You know, the “Not work safe. Not family safe. Not very safe at all” one that cracked us up a few weeks ago?
Thought you might want to know what our Jane, innocently perusing an appellate-practice blog called How Appealing, has run up on in the way of an update:
“This case assesses the constitutionality of a Texas statute making it a crime to promote or sell sexual devices.” So begins a ruling that a partially divided three-judge panel of the U.S. Court of Appeals for the Fifth Circuit issued today. And, by a vote of 2-1, the appellate court holds that “the statute has provisions that violate the Fourteenth Amendment of the U.S. Constitution.”
According to the majority opinion:
Because of Lawrence, the issue before us is whether the Texas statute impermissibly burdens the individual’s substantive due process right to engage in private intimate conduct of his or her choosing. Contrary to the district court’s conclusion, we hold that the Texas law burdens this constitutional right. An individual who wants to legally use a safe sexual device during private intimate moments alone or with another is unable to legally purchase a device in Texas, which heavily burdens a constitutional right. …
Yes, the Fifth (except for that one bozo) said that. Somewhere good ol’ Molly’s laffin’, I just know it. Salud, grrrl!
Does this mean there is a circuit split between the 11th and 5th Circuits on sex toys? I seem to remember the Alabama statute was upheld.
Do we have the possibility of reading a Clarence Thomas opinion about sex toys in our future? Creeeeepy!
I thought this ruling killed the comedic aspects of the sex-toy law but, NMC, you’ve opened up whole new vistas.
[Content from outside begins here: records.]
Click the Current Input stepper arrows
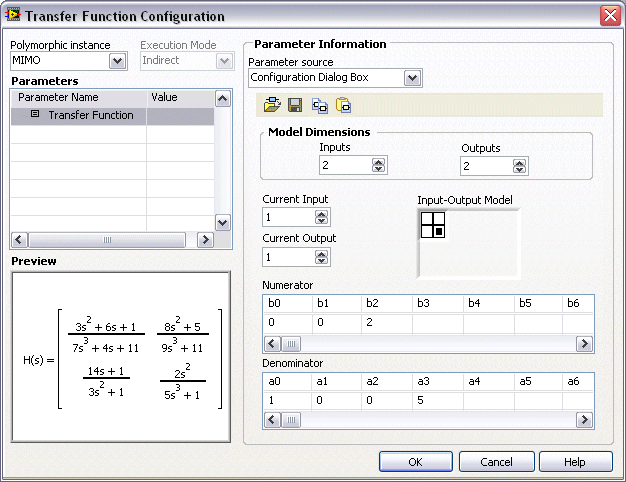pyautogui.click(x=321, y=217)
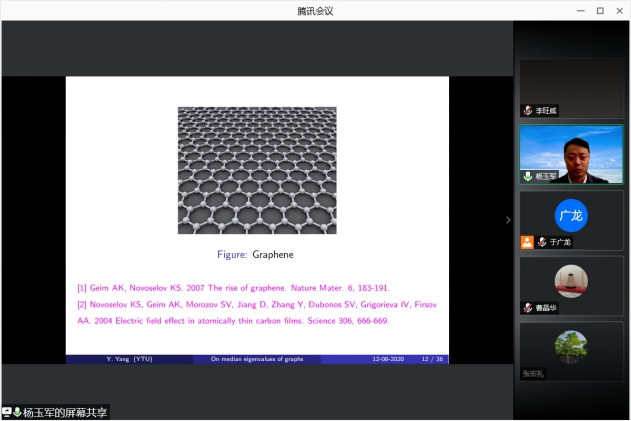Select 李旺威's dark video tile
The height and width of the screenshot is (421, 631).
point(571,85)
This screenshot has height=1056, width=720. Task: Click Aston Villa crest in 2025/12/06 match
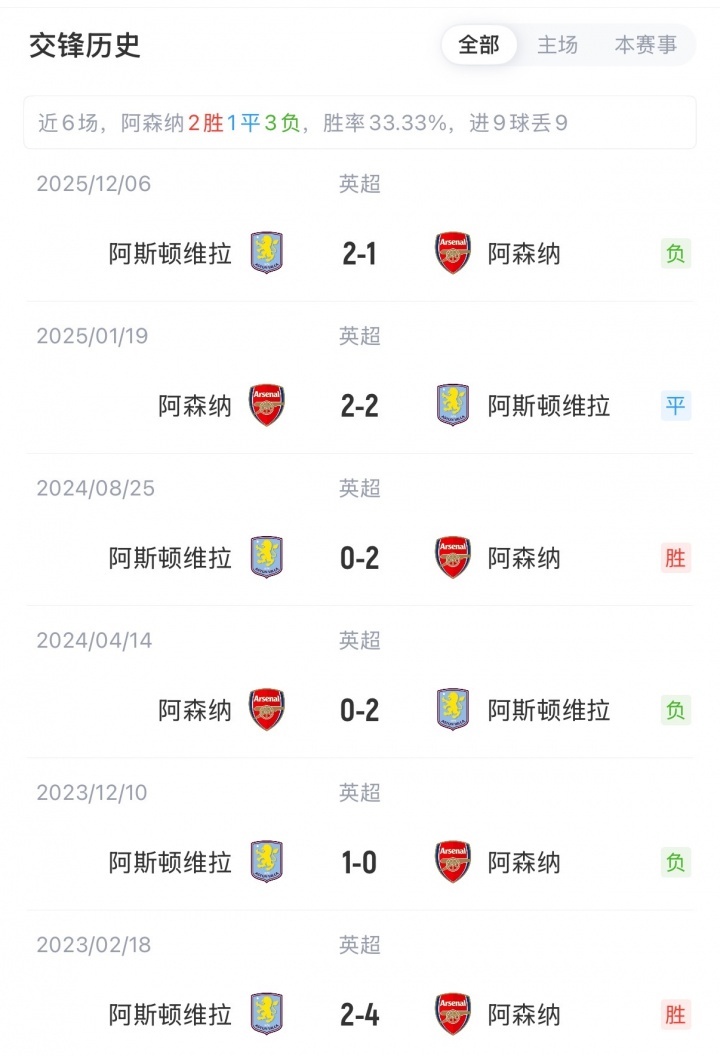266,253
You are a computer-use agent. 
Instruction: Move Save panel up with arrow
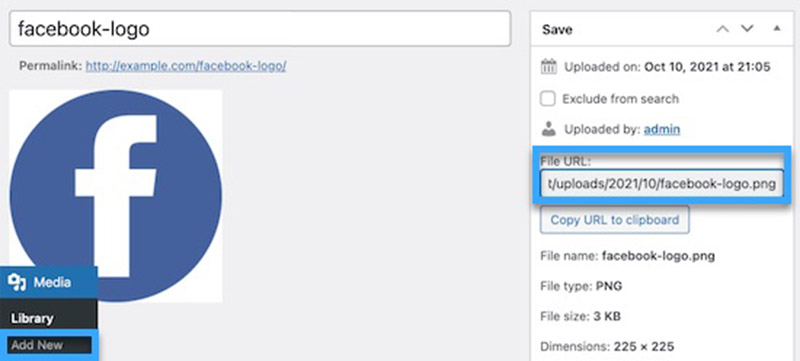click(x=722, y=29)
And you remember correctly, according to this law.com piece:
http://www.law.com/jsp/article.jsp?id=1090180191546
Dueling dild*es.
In the category of whole new vistas, doncha wonder what ads are fixin’ to show up on this thread.
Yeah – useful ones!
That will really be interesting!!!!!!!!!!!!!!!!
The north Alabama district court opinion overturning the Alabama statute (an opinion that is online somewhere) is hilarious– has a long history of d*ldoes going back to the Victorians.
The Alabama District Court reversed the ban as I recall and then the 11th Circuit reversed and remanded in part. I read somewhere that the Supremes were thinking about looking at the Constitutionality of such laws.
NMC 6! Mind yer spelling on here or lawd knows what we git next!
I just heard from a major MS law firm that their ISP was blocking this site “due to [objectionable] content.” Now I figured that might mean “objectionable to some friend of Dickie’s,” but let us be keerful.
P.S. Talk about mos’ any ol’ thing here, but camouflage your spelling of some spam-attracting things, okay, everybody?
Why am I getting an ad for a weekly email from Ann Coulter?
Lotus in 8:
You aren’t going to be able to print that ND Alabama opinion without censoring it I don’t think.
Researcher in 9:
Because those are the advertisements that Google delivers to Folo.
I knew that. I was wondering why this content triggered a Coulter ad. Then I got a Newt Gingrich ad. Never mind. I don’t want to know how the Google’s software works.
Lotus, as a new comer I wondered where that was going to go. HA
N.b. that the 5th Circuit reads Carey v. Population Services correctly, unlike the Miss. Supreme Court in its dunderheaded opinion upholding the sex-toy ban.
Here’s hoping someone goes to Miss. district court with the present op in hand. PHE, Inc., plaintiff-intervenor in the 5th Circuit case, was the appellant in the Miss. state case.
OTOH, look for this one to go en banc — Barksdale may prevail yet. Presumably, a West Point grad can give his lady an orgasm without any of those silly gadgets.